An annual ceremony was held in western Japan on Thursday to reinforce the country's claim to a group of South Korea-controlled islets in the Sea of Japan, a long-standing sticking point in bilateral ties that have recently been improving.

Shimane Gov. Tatsuya Maruyama and Shojiro Hiranuma, a Cabinet Office parliamentary vice minister, attended the commemoration day event organized by the prefectural government for the islets, which are called Takeshima in Japan and Dokdo in South Korea.

The Shimane government designated Feb. 22 as Takeshima Day in 2005, a century after a Cabinet decision was issued placing them under the prefecture's jurisdiction, and the event commemorating that decision has been organized for the past 19 years.

The local government has repeatedly asked the central government to dispatch a higher ranking official to the event, but this year's ceremony once again saw a Cabinet Office parliamentary vice minister attend.

The islets, covering a total land area of 0.2 square kilometer and located northwest of Shimane Prefecture's coast, consist of volcanic rock with little vegetation or drinking water.
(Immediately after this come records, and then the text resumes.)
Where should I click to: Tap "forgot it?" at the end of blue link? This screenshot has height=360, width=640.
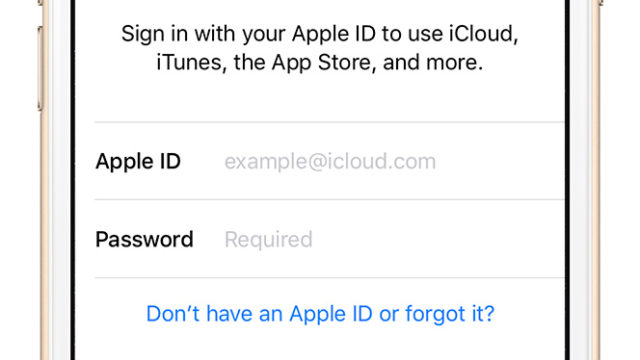coord(450,314)
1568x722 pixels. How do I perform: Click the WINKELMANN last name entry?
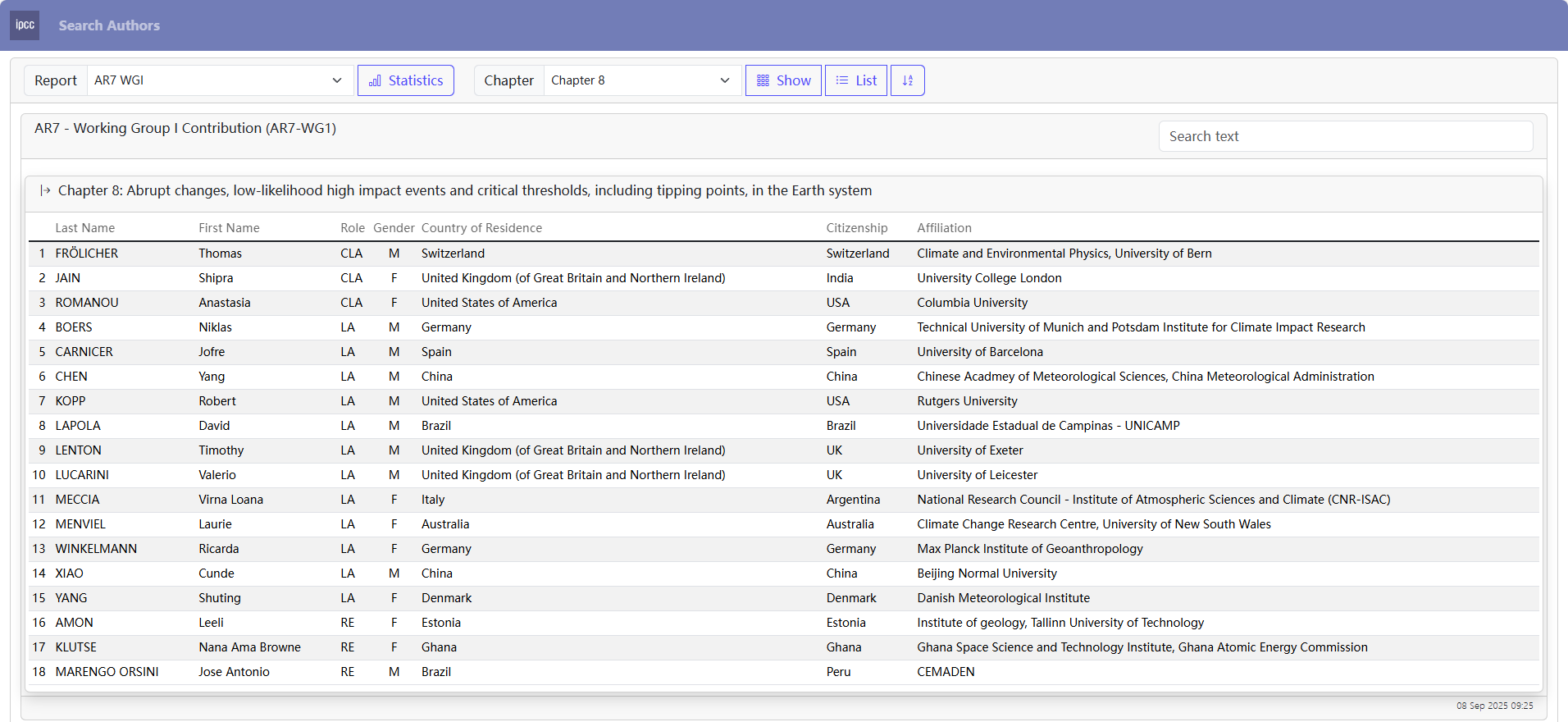(96, 549)
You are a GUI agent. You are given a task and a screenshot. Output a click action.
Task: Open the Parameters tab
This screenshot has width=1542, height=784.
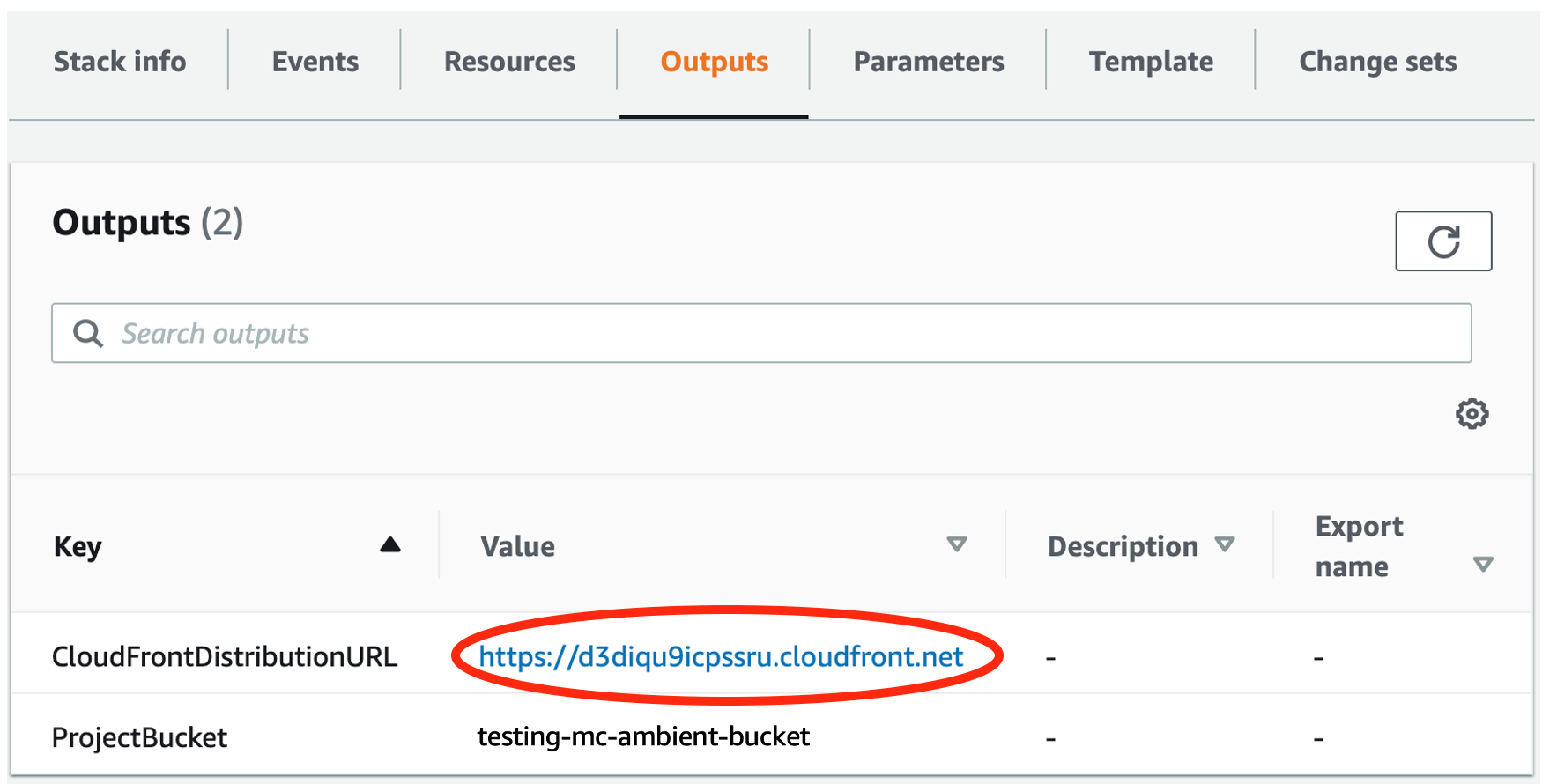click(929, 61)
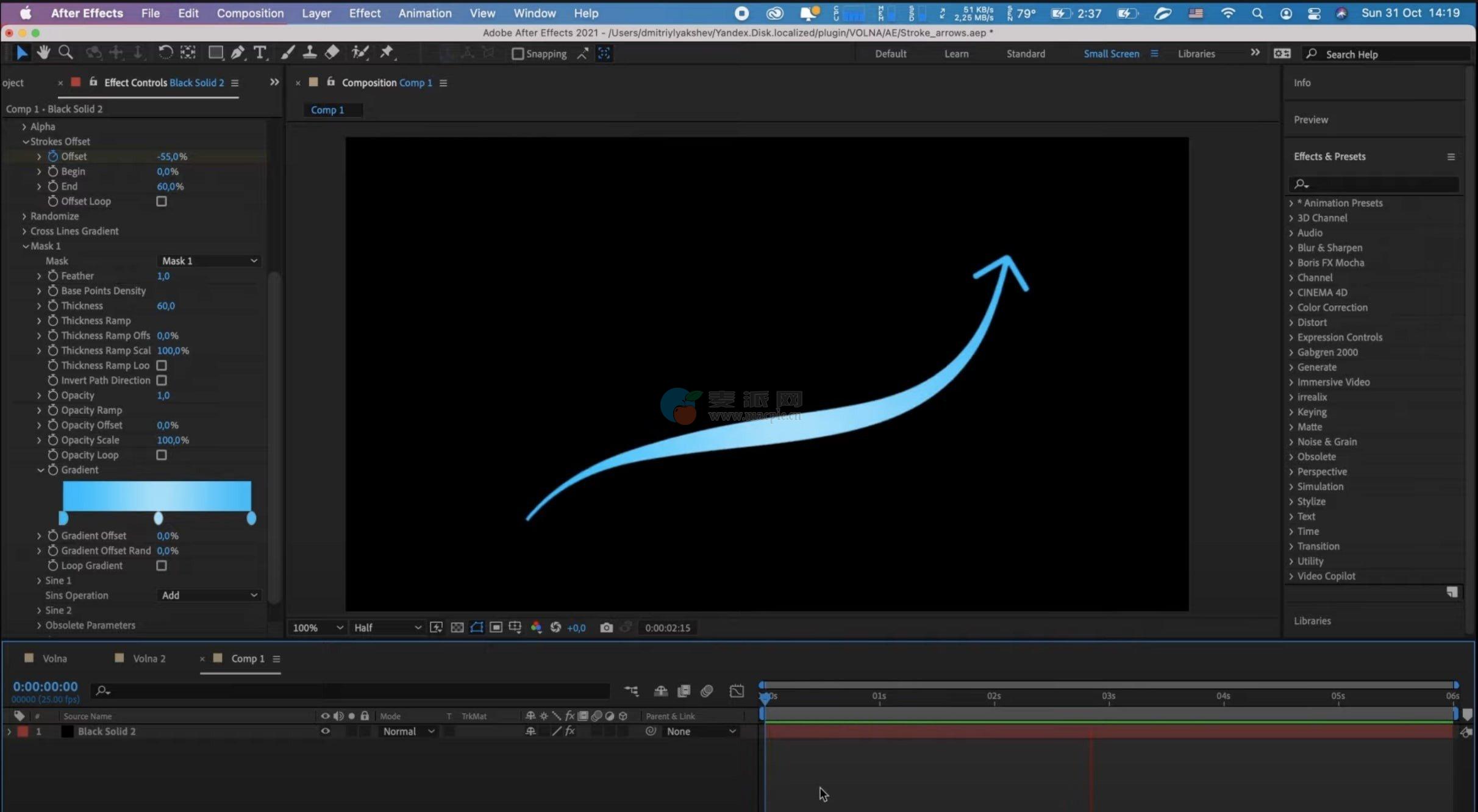Enable the Snapping checkbox
Screen dimensions: 1478x812
point(518,54)
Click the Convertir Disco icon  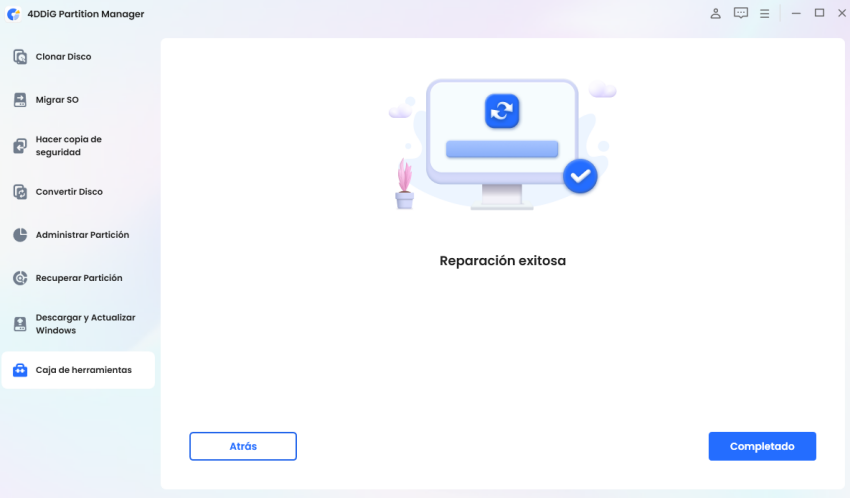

But they are located in rich fishing grounds.

South Korea has stationed security personnel on the islets, located roughly 200 kilometers from either country, since 1954 and taken effective control of them.

Bilateral relations, which had deteriorated in the late 2010s and early 2020s to their worst state level in decades, have seen notable signs of improvement since South Korean President Yoon Suk Yeol took office in May 2022.

Although disputes stemming from Japan's 1910-45 colonial rule of the Korean Peninsula and the territorial issue linger, Prime Minister Fumio Kishida and Yoon have sought to deepen ties between their nations and with their key ally, the United States, to tackle common challenges, especially a nuclear-armed North Korea.